しかし、この「シン・うつ病」と言う病名もあながち冗談ではありません。最近、マスコミでは「新型うつ病」、「現代型うつ病」などとして「新しいタイプのうつ病」が紹介されていますが、これらは専門用語では無く単なる造語です。従って「シン・うつ病」と「新型うつ病」、「現代型うつ病」も大差は有りません。

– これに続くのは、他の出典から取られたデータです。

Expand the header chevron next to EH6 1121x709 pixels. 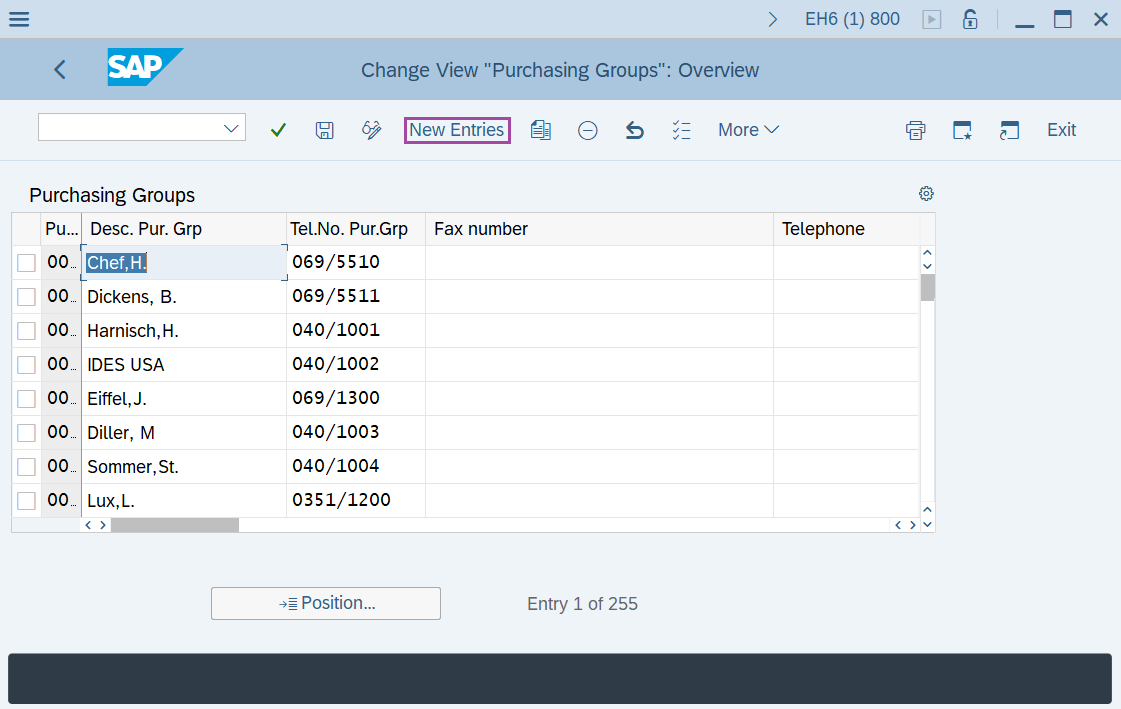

これまでも「新しいタイプのうつ病」は未熟型うつ病、逃避型抑うつ、ディスチミア親和型うつ病などと様々な呼び名で報告されてきましたが、どれも正式な病名とはなっていません。唯一、「非定型うつ病」は専門用語として認められており、この「新しいタイプのうつ病」に近い疾患と考えられます。
従来のうつ病は「メランコリー親和型性格」と言う病前性格を持った人がかかりやすい病気であると考えられて来ました。そして、この「メランコリー新型性格」とは以下の様な特徴を持っています。
・仕事熱心
・几帳面
・秩序を重んじる
・対立を避け、他人に尽くす
・良心的
・責任感が思い
どうですか?クラスに一人は居た学級委員長タイプ、善良で皆の為に良く働く真面目な人です。
その一方で「新しいタイプのうつ病」は以下の様な病前性格、症状の特徴を持っています。
・自己中心的
・他罰的
・仕事に対しては無関心で意欲は無いが、趣味などには意欲的に取り組む
・疲労感が強い
・20~30代の若者に多い
・抗うつ薬が効きにくい
どうでしょうか?「従来のうつ病」と「新しいタイプのうつ病」は180°真逆の病気と言って良い程、対照的な特徴を持っています。これを同じ「うつ病」として扱ったのでは色々と矛盾、誤解が生じるのは当然と感じます。これではおじさん上司にいくら病気であると説明しても理解して貰えそうな感じはしないですよね(私も立派なおじさんですが・・・)。
ですから、先ずはこの「シン・うつ病」の存在、特徴を広く啓蒙する事が重要であると思います。皆さんも上司に今のつらい状態を理解して貰えない時には、このコラムを読んでくれる様に頼んでみて下さい。